Mom...I am SO not okay with this. And no scritches do not make it better! Okay, maybe a_ little_ better.





This was my first attempt at a sock sweater for Dolce. She absolutely hates it, but I'm hoping she'll get used to it in time. I'm not satisfied with the fit so I'll be making a new one tomorrow. Still, you have to admit...it's pretty cute.

For those unaware, Dolce is a plucker.


----------



## Mezza (Feb 19, 2013)

Hahaha! Though she's unimpressed she still looks pretty **** cute!!!!


----------



## ollieandme (Mar 25, 2013)

aaahhh it's adorable!! come on Dolce, admit you look stunning 

note to others: if you want a white cockatiel, just put them in a sock


----------



## Vickitiel (Oct 10, 2012)

She looks stunning! It really suits her, I hope she grows to like it.


----------



## urbandecayno5 (Oct 24, 2012)

Will she be getting a Christmas sweater in December?


----------



## Haimovfids (Sep 19, 2012)

That's a great idea! 
I hope she stops plucking. She is ADORABLE


----------



## .Alexandra. (Sep 11, 2012)

Aww she does look cute in it!

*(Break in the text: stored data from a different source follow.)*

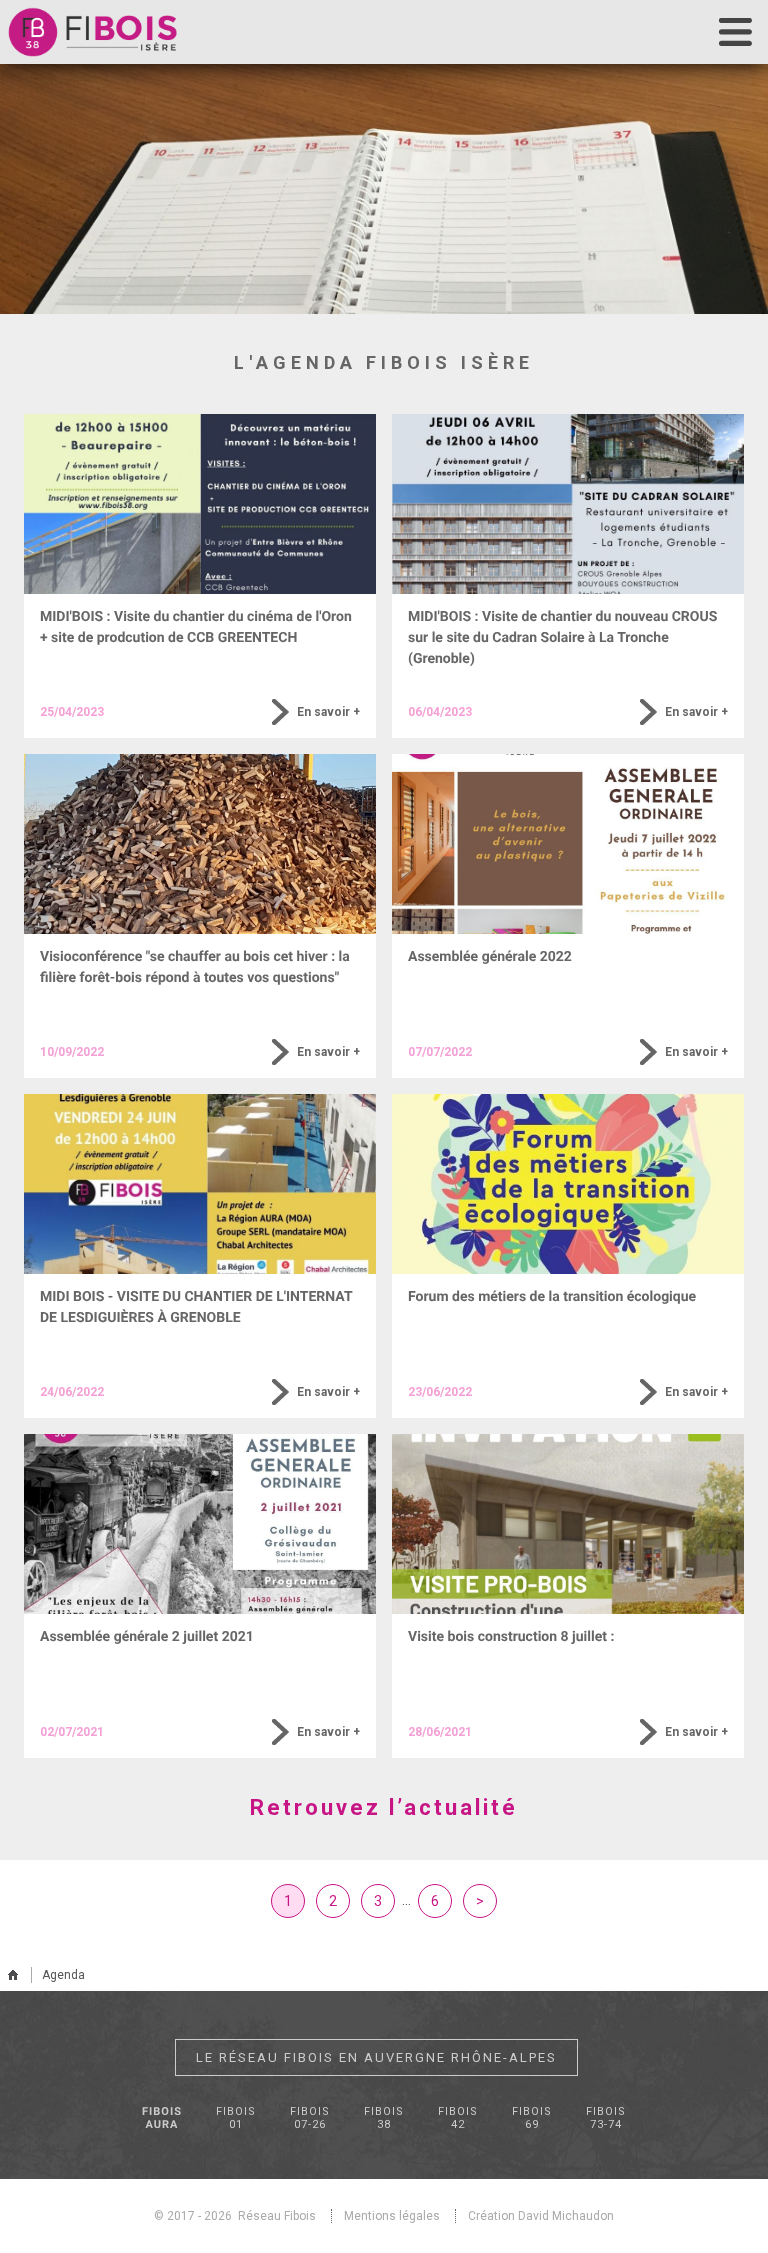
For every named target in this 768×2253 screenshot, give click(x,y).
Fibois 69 (532, 2118)
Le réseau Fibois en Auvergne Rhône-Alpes (376, 2057)
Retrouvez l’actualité (384, 1807)
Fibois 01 (236, 2118)
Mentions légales (392, 2216)
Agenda (63, 1975)
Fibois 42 (458, 2118)
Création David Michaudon (541, 2216)
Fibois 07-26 (310, 2118)
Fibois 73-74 (606, 2118)
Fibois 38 (384, 2118)
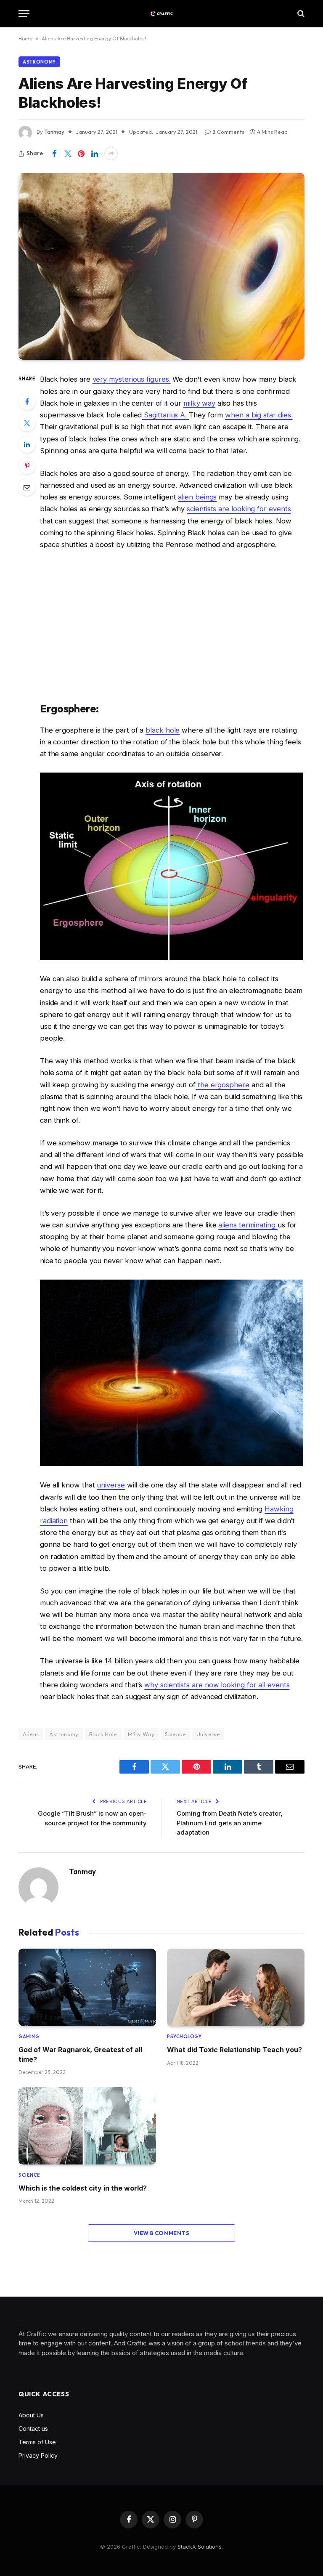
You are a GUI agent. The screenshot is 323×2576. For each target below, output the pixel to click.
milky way (199, 403)
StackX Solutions (199, 2546)
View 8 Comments (161, 2233)
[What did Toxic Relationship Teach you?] (235, 1987)
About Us (31, 2415)
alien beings (197, 497)
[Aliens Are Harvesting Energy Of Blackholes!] (161, 266)
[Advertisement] (172, 626)
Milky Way (141, 1734)
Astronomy (39, 62)
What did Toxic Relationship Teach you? (234, 2049)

Hope it helps with her feathers growing back


----------



## eduardo (Jan 27, 2012)

I hope she gets used to it, she looks very cute! I should get one for Candy, LOL


----------



## CaliTiels (Oct 18, 2012)

Get her a little pumpkin sock for Halloween!


----------



## Tequilagirl (Mar 4, 2013)

I can't tell you how much I've been looking forward to these photos since you posted the link! Hah, she looks so cute!


----------



## Anna-marie (Jul 30, 2013)

awww bless she looks so sweet, hope she gets used to it soon


----------



## moonchild (Jul 29, 2012)

It's too big and I made it wrong. Off to go buy new socks...stay tuned for an update.


----------



## sunnysmom (Sep 23, 2011)

Too cute. I always say I wish I could dress Sunny up! ; )


----------



## BirdyBuddy (Oct 4, 2013)

LOL, it does look a little tight but **** cute!


----------



## scootergirl762 (Aug 27, 2013)

Oh my, she looks so cute! I know that's probably the last thing she wants, but hopefully it will help with the plucking. Good Luck! Can't wait to see the next one you make her.


----------



## ccollin13 (May 24, 2013)

Tequilagirl said:


> I can't tell you how much I've been looking forward to these photos since you posted the link! Hah, she looks so cute!


ME TOO!!! And this "disgruntled" look makes it even better  Should be your entry for "Grumpy Tiel" COTM! .... although I really want Tommy to win


----------